Nella serata di martedì è arrivato il comunicato del Consiglio Europeo riunito in videoconferenza per discutere dell’epidemia da Covid-19. I capi di Governo non sono riusciti ad andare oltre l’espressione di una rituale solidarietà all’Italia, all’affermazione di ovvietà sulle misure in campo sanitario (in cui ognuno continua a marciare per conto proprio) e, in materia economica, non hanno saputo fare di meglio che promettere di applicare con flessibilità le regole del Patto di Stabilità e Crescita e quelle sugli aiuti di Stato. Si sono quindi aggiornati a fine marzo. Da non crederci.

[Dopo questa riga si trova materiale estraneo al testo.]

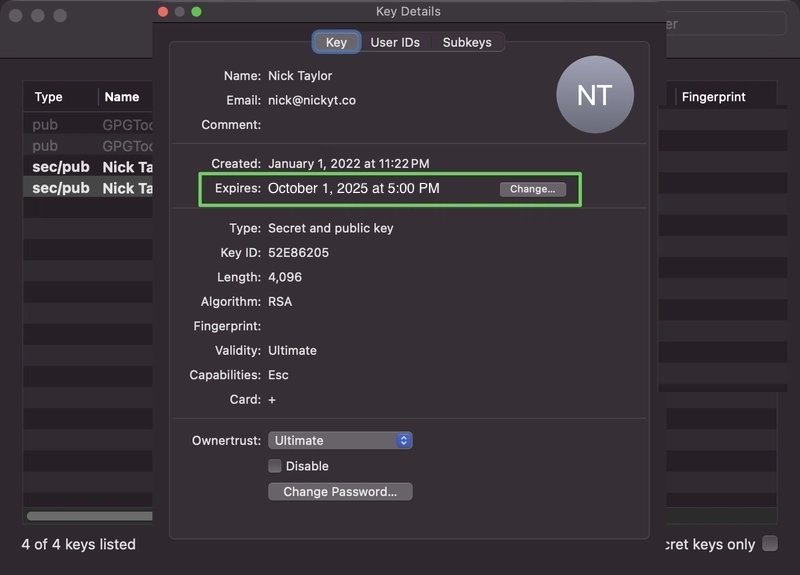800x575 pixels.
Task: Click the Change... expiration button
Action: click(x=533, y=189)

Da ultimo, a conferma di quanto già detto a commento dei primi passi del Governo, questa mattina il Governo ha integrato la relazione al Parlamento elevando da 7,5 (6,3 di maggior deficit) a 25 (20 di maggior deficit) miliardi gli stanziamenti per l’emergenza e di conseguenza il deficit/PIL è previsto salire del 1,1%. Ha purtroppo lasciato inalterata la parte sul piano di rientro. L’impegno ad un deficit al 1,8% nel 2021 purtroppo resta. E resta inalterata anche la sensazione che porre un tetto alle risorse disponibili, in questa fase, sia un esercizio vano.

Insomma, l’onda dello tsunami sta per abbattersi sulla spiaggia, a Bruxelles pensano di svuotare il mare col secchiello bucato ed a Roma si preoccupano solo di reggerlo. Non durerà a lungo.